One unique aspect of the program is an advisory committee of a dozen committed alumni who have helped faculty develop a program that fits with Lawrence’s mission and culture.

“I&E means different things to different people, but at Lawrence, we think of it in broadly conceived terms that mesh well with the liberal arts,” Galambos added. “Our graduates who embrace innovative and entrepreneurial attitudes will be better equipped to create fulfilling lives for themselves, lives that extend their liberal arts experience.”
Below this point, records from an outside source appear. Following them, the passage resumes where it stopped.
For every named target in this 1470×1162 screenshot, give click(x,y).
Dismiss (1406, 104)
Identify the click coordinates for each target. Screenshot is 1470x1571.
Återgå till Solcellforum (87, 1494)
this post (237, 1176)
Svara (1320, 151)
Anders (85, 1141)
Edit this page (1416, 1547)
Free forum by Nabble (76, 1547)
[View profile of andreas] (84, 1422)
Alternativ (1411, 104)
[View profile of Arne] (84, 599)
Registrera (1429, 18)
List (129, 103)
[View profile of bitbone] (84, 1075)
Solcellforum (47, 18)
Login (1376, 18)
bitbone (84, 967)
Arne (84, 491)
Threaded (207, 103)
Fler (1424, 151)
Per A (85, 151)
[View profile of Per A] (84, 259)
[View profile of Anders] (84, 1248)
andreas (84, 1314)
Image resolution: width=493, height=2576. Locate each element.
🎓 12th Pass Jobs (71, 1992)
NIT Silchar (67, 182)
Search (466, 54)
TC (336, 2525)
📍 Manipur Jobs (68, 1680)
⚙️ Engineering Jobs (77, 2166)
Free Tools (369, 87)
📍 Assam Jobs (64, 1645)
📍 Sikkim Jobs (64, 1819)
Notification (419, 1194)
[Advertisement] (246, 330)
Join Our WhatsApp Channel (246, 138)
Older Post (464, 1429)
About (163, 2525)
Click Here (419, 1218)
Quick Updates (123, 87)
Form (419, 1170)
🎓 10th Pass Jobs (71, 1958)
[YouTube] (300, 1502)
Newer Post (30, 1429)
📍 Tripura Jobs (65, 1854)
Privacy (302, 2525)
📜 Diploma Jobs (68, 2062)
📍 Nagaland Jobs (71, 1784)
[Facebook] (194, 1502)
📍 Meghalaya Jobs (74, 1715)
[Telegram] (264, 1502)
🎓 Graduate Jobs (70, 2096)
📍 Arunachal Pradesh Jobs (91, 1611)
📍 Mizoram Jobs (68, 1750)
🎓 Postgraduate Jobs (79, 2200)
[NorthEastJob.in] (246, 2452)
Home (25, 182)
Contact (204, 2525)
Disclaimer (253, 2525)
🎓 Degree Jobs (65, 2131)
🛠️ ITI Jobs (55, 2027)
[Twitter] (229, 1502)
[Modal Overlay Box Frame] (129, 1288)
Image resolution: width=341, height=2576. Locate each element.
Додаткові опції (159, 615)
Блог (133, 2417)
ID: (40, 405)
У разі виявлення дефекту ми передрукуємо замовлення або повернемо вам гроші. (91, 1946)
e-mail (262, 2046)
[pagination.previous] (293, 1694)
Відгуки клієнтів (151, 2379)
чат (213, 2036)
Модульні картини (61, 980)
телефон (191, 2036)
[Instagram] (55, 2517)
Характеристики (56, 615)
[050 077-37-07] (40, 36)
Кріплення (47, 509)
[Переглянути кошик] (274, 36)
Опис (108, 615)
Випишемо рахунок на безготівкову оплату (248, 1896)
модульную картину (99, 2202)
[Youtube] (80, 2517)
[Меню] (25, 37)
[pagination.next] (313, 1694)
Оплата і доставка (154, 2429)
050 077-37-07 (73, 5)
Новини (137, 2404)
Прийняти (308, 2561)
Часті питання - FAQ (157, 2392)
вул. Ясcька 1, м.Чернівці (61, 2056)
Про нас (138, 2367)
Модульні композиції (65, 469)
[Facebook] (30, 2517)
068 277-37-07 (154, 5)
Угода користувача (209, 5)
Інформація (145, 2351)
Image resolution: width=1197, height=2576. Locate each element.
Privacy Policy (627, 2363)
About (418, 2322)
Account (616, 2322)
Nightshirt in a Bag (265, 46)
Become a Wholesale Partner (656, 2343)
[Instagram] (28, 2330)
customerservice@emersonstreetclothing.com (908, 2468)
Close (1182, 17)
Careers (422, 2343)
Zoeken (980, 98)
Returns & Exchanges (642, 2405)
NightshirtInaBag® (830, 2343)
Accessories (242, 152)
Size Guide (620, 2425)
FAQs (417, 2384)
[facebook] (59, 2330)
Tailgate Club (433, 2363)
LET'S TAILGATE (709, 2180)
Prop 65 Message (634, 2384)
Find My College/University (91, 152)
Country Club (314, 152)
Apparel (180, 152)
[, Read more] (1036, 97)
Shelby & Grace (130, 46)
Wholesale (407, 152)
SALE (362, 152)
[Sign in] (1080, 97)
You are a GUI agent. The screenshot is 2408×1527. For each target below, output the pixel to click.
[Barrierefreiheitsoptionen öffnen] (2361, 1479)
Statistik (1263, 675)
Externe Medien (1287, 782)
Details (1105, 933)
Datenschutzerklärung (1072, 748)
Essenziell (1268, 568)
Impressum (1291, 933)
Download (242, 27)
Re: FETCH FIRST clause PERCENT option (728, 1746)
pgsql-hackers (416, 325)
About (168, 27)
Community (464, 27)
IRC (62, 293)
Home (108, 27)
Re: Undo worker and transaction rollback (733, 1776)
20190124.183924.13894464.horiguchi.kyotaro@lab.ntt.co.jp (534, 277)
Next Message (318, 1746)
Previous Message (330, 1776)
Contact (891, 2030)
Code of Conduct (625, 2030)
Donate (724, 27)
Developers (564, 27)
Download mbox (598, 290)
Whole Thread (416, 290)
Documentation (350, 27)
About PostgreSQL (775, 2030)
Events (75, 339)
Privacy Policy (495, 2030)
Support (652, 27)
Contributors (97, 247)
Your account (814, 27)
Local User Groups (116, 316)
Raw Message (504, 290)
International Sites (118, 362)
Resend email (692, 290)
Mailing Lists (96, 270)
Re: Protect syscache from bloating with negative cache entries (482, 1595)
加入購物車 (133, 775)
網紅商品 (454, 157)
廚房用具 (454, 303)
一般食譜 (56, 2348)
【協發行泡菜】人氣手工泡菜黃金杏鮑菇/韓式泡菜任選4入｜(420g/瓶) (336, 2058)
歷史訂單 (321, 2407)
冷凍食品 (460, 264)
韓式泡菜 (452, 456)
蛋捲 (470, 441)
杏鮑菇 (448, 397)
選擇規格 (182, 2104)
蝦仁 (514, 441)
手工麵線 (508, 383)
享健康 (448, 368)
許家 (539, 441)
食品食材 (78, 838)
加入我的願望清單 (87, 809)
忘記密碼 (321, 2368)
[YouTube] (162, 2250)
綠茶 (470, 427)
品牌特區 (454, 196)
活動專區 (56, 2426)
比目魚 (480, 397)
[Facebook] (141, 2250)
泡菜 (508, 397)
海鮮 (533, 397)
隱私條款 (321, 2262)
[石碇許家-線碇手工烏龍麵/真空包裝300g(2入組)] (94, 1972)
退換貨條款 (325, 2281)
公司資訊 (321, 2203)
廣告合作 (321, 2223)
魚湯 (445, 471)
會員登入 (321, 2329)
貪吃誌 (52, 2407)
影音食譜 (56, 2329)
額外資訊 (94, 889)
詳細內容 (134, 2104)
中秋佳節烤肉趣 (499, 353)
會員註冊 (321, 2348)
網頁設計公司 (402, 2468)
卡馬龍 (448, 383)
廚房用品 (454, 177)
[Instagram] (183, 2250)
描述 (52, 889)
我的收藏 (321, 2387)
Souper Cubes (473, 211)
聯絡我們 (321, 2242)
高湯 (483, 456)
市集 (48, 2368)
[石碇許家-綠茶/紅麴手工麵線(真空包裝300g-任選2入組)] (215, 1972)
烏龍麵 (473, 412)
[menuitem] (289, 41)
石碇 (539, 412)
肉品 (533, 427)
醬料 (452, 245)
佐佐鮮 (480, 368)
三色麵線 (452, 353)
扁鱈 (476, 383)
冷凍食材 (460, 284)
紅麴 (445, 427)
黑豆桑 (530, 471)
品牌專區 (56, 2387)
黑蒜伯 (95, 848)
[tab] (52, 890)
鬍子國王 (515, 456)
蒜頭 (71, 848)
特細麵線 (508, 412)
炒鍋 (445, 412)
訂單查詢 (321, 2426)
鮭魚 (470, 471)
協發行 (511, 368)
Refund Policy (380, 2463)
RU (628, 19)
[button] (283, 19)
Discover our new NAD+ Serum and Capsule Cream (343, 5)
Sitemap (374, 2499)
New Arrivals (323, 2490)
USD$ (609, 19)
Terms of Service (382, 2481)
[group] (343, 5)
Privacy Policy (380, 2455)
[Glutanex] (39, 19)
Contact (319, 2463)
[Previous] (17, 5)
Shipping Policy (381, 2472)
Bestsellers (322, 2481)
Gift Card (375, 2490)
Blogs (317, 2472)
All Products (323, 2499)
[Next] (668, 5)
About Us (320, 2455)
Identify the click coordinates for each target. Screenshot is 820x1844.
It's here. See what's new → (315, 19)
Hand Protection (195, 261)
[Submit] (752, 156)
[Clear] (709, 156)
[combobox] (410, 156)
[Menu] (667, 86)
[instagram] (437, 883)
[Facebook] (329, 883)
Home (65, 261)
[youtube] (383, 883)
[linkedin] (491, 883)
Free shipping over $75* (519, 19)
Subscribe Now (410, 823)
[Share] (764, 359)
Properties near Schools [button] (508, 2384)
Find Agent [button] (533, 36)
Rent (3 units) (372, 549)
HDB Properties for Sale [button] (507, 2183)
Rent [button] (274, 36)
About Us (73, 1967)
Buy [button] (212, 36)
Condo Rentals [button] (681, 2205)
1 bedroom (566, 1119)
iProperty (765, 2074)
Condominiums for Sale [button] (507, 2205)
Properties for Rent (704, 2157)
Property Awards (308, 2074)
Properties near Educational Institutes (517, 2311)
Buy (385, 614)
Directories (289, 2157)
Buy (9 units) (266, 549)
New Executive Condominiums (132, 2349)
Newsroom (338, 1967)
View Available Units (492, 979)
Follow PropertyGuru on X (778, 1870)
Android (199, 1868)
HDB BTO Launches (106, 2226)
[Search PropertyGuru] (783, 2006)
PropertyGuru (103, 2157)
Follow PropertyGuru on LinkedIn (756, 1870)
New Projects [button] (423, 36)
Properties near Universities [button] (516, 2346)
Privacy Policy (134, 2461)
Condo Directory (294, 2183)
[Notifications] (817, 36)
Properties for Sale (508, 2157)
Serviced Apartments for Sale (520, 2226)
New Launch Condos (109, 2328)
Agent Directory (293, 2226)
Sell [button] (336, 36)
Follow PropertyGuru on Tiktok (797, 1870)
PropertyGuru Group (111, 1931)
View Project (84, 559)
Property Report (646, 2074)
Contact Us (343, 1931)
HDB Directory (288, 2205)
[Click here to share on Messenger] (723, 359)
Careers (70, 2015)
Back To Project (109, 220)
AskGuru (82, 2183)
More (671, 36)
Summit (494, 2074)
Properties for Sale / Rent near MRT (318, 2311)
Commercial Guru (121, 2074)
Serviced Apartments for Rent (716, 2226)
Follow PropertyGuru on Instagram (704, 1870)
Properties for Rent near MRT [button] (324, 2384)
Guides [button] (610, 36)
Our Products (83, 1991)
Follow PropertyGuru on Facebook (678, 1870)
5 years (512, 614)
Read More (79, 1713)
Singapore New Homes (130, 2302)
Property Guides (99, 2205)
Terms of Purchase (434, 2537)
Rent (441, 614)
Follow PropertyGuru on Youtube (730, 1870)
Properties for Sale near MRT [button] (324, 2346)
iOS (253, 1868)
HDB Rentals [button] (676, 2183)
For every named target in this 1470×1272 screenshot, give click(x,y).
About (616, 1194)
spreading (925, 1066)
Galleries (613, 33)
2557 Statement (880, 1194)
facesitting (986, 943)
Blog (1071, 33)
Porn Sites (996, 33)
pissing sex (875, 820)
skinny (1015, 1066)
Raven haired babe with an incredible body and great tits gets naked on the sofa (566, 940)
During the 2013-14 academic year, more than 10 percent of the student body — 160 students — have enrolled in an I&E course.

About Lawrence University
Founded in 1847, Lawrence University uniquely integrates a college of liberal arts and sciences with a nationally recognized conservatory of music, both devoted exclusively to undergraduate education. It was selected for inclusion in the Fiske Guide to Colleges 2014 and the book “Colleges That Change Lives: 40 Schools That Will Change the Way You Think About College.” Individualized learning, the development of multiple interests and community engagement are central to the Lawrence experience. Lawrence draws its 1,500 students from nearly every state and more than 50 countries.